*Illustration on how Unity Catalog works*

Hi! I’m Mustafa Kurtoglu, currently doing an internship at dataroots. As part of my project, I explored the open-source version of Unity Catalog released by Databricks in June 2024. I was especially interested in how it could be combined with DuckDB and dbt in a containerized setup.

This blog shares my experience, including what Unity Catalog is, why it matters, and how I used it together with dbt and DuckDB to build a governed analytics environment. I also dive into setup on Azure, a few key implementation challenges, and some thoughts on what works well and what could be improved.

Why use DuckDB?

DuckDB is an in-process analytical database, meaning it runs directly within your application (like Python) without needing a separate server. It's renowned for extremely fast query execution on analytical workloads, is open-source, and incredibly quick to set up and use, making it ideal for local development

Why use Unity Catalog?

While powerful for analytics, DuckDB itself doesn't inherently offer features like centralized governance or multi-user access controls. It primarily operates as an embedded, single-process database. Unity Catalog complements this by providing centralized governance, meaning you get essential features like access controls for your data assets. This helps keep your tables secure, findable, and their usage traceable. Additionally, you can host Unity Catalog's own metastore (which holds all the governance metadata) on your infrastructure of choice, whether on-premises or in any cloud environment.

Why use dbt?

dbt (data build tool) is used for data transformation, testing and the materialization of data models, primarily using SQL. Crucially, by defining dependencies between models, dbt also automatically generates data lineage, providing clear visibility into how data assets are created and related, which complements the governance provided by Unity Catalog.

Together, they offer a governed data analytics platform that is fast and relatively easy to set up. But before we dive into the specifics of the project implementation and a detailed evaluation of Unity Catalog's features, let's first cover some key basics.

What is Data Catalog?

Fundamentally, a data catalog acts as a metadata layer and a centralized inventory for an organization's data assets. You can think of it as a layer on top of your actual data stores.

So, why is it useful? Imagine your data assets reside in different environments or various storage locations. A data catalog allows you to browse these assets as if they were consolidated in one place. This capability significantly boosts data discoverability and strengthens data governance. Furthermore, thanks to the features offered by modern data catalogs, they also play a key role in access management, policy management and data governance.

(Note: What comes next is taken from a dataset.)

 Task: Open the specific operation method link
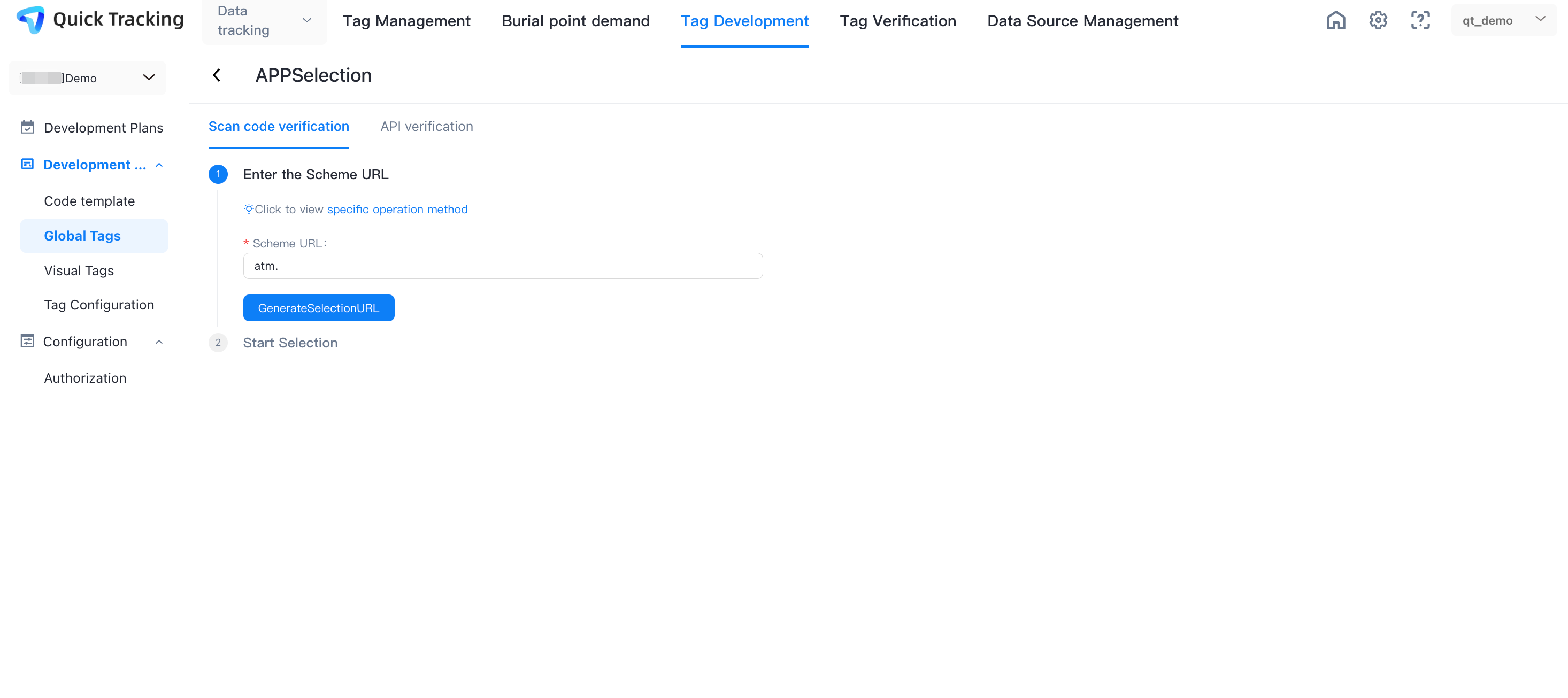click(x=397, y=210)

Origin at : https://www.unitycatalog.io/blogs/data-catalog

What is Open Source Unity Catalog?

You may remember the name Unity Catalog from Databricks. This is indeed the open-source version of it. However, while there are many similarities, don't think of it as a direct equivalent to Unity Catalog in Databricks, as the open-source version has quite a few differences. It has two main components for interaction:

CLI

A Command Line Interface is used to interact with Unity Catalog. Alternatively, a Python SDK can be used but the CLI currently offers more features for certain administrative tasks like creating or listing users.

UI:

OSS Unity Catalog has a clean looking user interface where you can browse through all your assets. The main things you might notice (as of version 0.2.0) are the current lack of global filtering capabilities across assets. It also presently lacks the administrative functionalities found in the Databricks UI version, such as direct permission management or lineage visualization. For now, think of the OSS UI primarily as a way to view your assets in a nice and organized way.

Unity Catalog - Structure

Unity Catalog stores all assets within a 3-level namespace (catalog.schema.asset), a structure you might recognize from Databricks. This design offers complete flexibility, allowing you to organize your setup as it best fits your needs. For example, you could have a single schema for a "dev" or "prod" environment containing all its tables and models, or you might opt for a setup with separate schemas, such as one for tables and another for ml models.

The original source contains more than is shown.